Every time the Mets and Phillies get together, there is a race to define the expectations and import of the series that would make the post-Iowa Caucus spin room look like a sane place. The Mets need to make a statement. The opening weekend home attendance depends on a single series. The win is a symbol of success for Sandy Alderson.
The effort is also made to downplay such victories. The cliche “just another game” is thrown around quite a bit.
The answer is found somewhere in the middle, and it is important not to lose sight of that fact. It is okay for the fans to care more about these games- they should.
Look, if the Mets are going to challenge the Phillies, who look to be the best team in the National League East, these games count twice as much as any other game. Each win is a Met win and a Philly loss (or vice versa). When the Mets beat the Cubs, it has no effect on Philadelphia’s record. That is true in April; that is true in September.
Going back to 2007, the Mets failed to beat Philadelphia once after June 30. Had they done so, just once, 2007 becomes the year they almost lost the division.
It is also a win against one of the better teams on New York’s schedule- presumably, the harder victories to get. There is some minimum number of wins the Mets will need to make the playoffs, so getting one against one of the good teams makes reaching that goal incrementally easier than doing so against a weak team. The same is true of road wins, generally harder to come by than home wins. So the win is not just a win; not in statistical context.
I know anything can happen in baseball. But when Oakland comes to Citi Field in June, a win will not help the Mets at the expense of a division rival- not without seriously misguided in-season realignment.

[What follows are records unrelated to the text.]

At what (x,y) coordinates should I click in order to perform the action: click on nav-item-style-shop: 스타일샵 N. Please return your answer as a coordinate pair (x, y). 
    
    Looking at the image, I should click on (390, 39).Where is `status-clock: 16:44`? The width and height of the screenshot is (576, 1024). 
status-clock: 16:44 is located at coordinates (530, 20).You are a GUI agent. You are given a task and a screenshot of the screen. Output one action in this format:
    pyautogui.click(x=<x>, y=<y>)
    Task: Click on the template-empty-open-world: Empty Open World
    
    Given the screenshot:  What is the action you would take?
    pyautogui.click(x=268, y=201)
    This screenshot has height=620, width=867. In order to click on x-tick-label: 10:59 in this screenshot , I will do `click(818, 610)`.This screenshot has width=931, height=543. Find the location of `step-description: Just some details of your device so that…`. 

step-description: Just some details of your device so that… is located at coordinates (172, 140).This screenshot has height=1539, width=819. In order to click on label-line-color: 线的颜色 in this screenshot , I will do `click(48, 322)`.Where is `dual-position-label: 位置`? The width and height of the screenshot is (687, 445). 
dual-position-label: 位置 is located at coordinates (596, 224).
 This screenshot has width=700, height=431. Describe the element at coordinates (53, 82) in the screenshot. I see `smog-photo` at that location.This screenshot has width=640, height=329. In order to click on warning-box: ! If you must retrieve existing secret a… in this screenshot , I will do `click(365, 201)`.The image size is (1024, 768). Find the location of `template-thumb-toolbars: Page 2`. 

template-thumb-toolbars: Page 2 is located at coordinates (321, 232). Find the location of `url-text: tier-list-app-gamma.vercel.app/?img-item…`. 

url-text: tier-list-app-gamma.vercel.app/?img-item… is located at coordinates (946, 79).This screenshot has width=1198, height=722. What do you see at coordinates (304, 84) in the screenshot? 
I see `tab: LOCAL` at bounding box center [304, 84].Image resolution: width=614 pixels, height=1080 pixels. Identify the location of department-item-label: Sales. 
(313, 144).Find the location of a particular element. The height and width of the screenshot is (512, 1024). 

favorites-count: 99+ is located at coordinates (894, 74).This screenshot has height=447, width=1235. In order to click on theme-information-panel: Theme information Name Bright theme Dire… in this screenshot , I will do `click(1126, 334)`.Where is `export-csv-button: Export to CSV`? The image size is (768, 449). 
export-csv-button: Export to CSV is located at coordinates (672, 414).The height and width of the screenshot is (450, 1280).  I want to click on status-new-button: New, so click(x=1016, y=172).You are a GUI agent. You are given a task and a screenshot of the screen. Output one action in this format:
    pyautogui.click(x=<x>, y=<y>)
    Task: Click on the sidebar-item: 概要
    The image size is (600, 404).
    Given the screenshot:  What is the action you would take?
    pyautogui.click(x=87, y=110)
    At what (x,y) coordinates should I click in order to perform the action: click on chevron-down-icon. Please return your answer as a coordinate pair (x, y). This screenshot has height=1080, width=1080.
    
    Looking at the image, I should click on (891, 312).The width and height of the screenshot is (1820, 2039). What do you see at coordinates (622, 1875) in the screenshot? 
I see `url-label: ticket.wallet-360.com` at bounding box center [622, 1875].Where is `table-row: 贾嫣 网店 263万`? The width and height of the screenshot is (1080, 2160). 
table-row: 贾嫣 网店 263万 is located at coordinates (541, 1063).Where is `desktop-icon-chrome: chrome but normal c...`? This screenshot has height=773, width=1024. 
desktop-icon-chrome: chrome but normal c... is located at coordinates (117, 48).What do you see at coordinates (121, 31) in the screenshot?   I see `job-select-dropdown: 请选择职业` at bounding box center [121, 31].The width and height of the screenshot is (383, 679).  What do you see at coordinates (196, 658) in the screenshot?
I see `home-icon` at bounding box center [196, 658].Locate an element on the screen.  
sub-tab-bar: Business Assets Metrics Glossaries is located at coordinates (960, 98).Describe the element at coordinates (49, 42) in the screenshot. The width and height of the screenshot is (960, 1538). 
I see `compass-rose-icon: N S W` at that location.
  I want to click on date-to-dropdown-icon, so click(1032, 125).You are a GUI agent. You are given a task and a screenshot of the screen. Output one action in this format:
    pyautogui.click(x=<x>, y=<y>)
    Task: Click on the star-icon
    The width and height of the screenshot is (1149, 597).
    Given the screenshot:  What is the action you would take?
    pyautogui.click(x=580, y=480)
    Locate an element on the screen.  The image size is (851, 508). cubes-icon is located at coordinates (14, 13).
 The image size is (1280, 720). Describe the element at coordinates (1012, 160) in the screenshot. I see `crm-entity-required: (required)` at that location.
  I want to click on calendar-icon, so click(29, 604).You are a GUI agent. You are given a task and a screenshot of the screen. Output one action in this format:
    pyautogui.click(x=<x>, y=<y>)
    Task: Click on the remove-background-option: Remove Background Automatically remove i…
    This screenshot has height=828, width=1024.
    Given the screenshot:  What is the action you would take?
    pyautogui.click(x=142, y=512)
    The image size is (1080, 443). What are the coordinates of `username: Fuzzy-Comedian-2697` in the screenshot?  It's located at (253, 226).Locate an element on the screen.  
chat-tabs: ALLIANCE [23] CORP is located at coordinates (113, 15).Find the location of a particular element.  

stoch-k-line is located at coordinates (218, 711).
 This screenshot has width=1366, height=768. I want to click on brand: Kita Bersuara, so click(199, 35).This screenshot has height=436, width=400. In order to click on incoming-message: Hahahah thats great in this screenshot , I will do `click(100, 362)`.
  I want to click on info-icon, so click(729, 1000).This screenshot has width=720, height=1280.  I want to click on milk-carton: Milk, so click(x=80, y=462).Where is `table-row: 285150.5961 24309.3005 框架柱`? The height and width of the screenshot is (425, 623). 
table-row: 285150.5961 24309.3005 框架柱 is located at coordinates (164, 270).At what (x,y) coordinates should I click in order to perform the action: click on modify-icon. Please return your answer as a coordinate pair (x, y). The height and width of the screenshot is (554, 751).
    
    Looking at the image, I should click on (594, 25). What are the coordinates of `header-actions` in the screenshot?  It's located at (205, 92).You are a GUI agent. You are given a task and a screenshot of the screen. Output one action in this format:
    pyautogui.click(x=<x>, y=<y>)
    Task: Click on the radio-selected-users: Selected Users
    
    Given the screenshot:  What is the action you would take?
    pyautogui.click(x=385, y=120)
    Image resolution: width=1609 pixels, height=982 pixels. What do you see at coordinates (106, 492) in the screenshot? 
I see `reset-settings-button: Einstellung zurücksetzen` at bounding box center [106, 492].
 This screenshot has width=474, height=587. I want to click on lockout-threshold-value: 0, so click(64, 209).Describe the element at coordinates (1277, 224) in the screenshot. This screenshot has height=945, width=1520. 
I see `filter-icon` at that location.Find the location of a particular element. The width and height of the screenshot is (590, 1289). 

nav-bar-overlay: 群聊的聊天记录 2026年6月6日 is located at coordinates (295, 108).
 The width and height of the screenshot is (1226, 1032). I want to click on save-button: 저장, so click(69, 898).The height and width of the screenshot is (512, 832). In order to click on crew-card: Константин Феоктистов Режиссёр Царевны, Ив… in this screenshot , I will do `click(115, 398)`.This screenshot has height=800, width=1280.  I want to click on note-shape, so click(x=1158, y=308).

Now, is there another component to victories over Philadelphia? Let me put it this way: I’m not prepared to say definitively that a win against Philadelphia fails to provide any confidence boost to the Mets, though I am skeptical of the idea that we know it will. It is hard to imagine a victory hurts the team’s confidence going forward. And the Mets do have another 17 games left against the Phillies, so even if the win boosts the confidence of a tiny portion of the roster, that could provide a boost as well.
Point is, no one needs to rely on that as a rationale for caring more about these games. It is an outsized win against the likely competition for a division title. That’s why it isn’t just another game.